Task requirements:
In full and without change, retype the records.

Collected data
►

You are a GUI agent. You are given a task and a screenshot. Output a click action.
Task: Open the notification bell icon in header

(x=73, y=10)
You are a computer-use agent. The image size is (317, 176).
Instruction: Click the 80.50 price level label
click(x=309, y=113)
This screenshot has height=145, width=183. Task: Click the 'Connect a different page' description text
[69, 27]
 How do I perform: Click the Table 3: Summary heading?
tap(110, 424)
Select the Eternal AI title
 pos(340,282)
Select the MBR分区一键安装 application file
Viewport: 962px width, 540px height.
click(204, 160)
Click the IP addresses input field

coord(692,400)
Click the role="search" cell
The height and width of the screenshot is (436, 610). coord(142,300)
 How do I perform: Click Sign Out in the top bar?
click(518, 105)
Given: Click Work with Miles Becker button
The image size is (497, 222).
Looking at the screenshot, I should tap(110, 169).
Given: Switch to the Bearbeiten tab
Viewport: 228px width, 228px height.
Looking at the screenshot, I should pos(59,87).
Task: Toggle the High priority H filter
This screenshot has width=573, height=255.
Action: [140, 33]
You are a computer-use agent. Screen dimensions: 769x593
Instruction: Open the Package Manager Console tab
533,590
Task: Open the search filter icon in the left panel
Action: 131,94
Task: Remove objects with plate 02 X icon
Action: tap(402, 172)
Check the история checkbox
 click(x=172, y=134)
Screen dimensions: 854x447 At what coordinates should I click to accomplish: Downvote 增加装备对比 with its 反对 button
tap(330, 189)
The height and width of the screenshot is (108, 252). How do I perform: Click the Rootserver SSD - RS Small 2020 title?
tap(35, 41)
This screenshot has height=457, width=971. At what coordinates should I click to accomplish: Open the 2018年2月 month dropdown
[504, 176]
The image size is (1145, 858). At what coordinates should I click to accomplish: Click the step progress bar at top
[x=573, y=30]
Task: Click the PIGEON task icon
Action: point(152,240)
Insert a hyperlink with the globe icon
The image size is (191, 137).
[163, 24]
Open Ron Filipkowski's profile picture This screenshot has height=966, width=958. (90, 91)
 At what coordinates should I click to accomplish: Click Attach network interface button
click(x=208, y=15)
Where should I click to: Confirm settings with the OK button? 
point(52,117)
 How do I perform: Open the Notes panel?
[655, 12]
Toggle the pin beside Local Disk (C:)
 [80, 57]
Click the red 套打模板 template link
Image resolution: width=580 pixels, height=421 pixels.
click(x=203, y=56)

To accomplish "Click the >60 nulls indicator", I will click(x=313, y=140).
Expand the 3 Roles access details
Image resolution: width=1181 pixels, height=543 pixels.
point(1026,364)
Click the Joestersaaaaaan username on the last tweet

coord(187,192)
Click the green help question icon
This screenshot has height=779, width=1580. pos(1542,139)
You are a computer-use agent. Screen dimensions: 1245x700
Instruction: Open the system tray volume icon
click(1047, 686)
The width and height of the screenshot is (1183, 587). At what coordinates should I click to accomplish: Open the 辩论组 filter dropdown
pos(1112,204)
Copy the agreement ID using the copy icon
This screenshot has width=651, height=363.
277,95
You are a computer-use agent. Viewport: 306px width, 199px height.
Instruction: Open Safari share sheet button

◄

Your solution:
You are a GUI agent. You are given a task and a screenshot. Output a click action.
Task: Open the notification bell icon in header

(x=73, y=10)
You are a computer-use agent. The image size is (317, 176).
Instruction: Click the 80.50 price level label
click(x=309, y=113)
This screenshot has height=145, width=183. Task: Click the 'Connect a different page' description text
[69, 27]
 How do I perform: Click the Table 3: Summary heading?
tap(110, 424)
Select the Eternal AI title
 pos(340,282)
Select the MBR分区一键安装 application file
Viewport: 962px width, 540px height.
click(204, 160)
Click the IP addresses input field

coord(692,400)
Click the role="search" cell
The height and width of the screenshot is (436, 610). coord(142,300)
 How do I perform: Click Sign Out in the top bar?
click(518, 105)
Given: Click Work with Miles Becker button
The image size is (497, 222).
Looking at the screenshot, I should tap(110, 169).
Given: Switch to the Bearbeiten tab
Viewport: 228px width, 228px height.
Looking at the screenshot, I should pos(59,87).
Task: Toggle the High priority H filter
This screenshot has width=573, height=255.
Action: [140, 33]
You are a computer-use agent. Screen dimensions: 769x593
Instruction: Open the Package Manager Console tab
533,590
Task: Open the search filter icon in the left panel
Action: 131,94
Task: Remove objects with plate 02 X icon
Action: tap(402, 172)
Check the история checkbox
 click(x=172, y=134)
Screen dimensions: 854x447 At what coordinates should I click to accomplish: Downvote 增加装备对比 with its 反对 button
tap(330, 189)
The height and width of the screenshot is (108, 252). How do I perform: Click the Rootserver SSD - RS Small 2020 title?
tap(35, 41)
This screenshot has height=457, width=971. At what coordinates should I click to accomplish: Open the 2018年2月 month dropdown
[504, 176]
The image size is (1145, 858). At what coordinates should I click to accomplish: Click the step progress bar at top
[x=573, y=30]
Task: Click the PIGEON task icon
Action: point(152,240)
Insert a hyperlink with the globe icon
The image size is (191, 137).
[163, 24]
Open Ron Filipkowski's profile picture This screenshot has height=966, width=958. (90, 91)
 At what coordinates should I click to accomplish: Click Attach network interface button
click(x=208, y=15)
Where should I click to: Confirm settings with the OK button? 
point(52,117)
 How do I perform: Open the Notes panel?
[655, 12]
Toggle the pin beside Local Disk (C:)
 [80, 57]
Click the red 套打模板 template link
Image resolution: width=580 pixels, height=421 pixels.
click(x=203, y=56)

To accomplish "Click the >60 nulls indicator", I will click(x=313, y=140).
Expand the 3 Roles access details
Image resolution: width=1181 pixels, height=543 pixels.
point(1026,364)
Click the Joestersaaaaaan username on the last tweet

coord(187,192)
Click the green help question icon
This screenshot has height=779, width=1580. pos(1542,139)
You are a computer-use agent. Screen dimensions: 1245x700
Instruction: Open the system tray volume icon
click(1047, 686)
The width and height of the screenshot is (1183, 587). At what coordinates should I click to accomplish: Open the 辩论组 filter dropdown
pos(1112,204)
Copy the agreement ID using the copy icon
This screenshot has width=651, height=363.
277,95
You are a computer-use agent. Viewport: 306px width, 199px height.
Instruction: Open Safari share sheet button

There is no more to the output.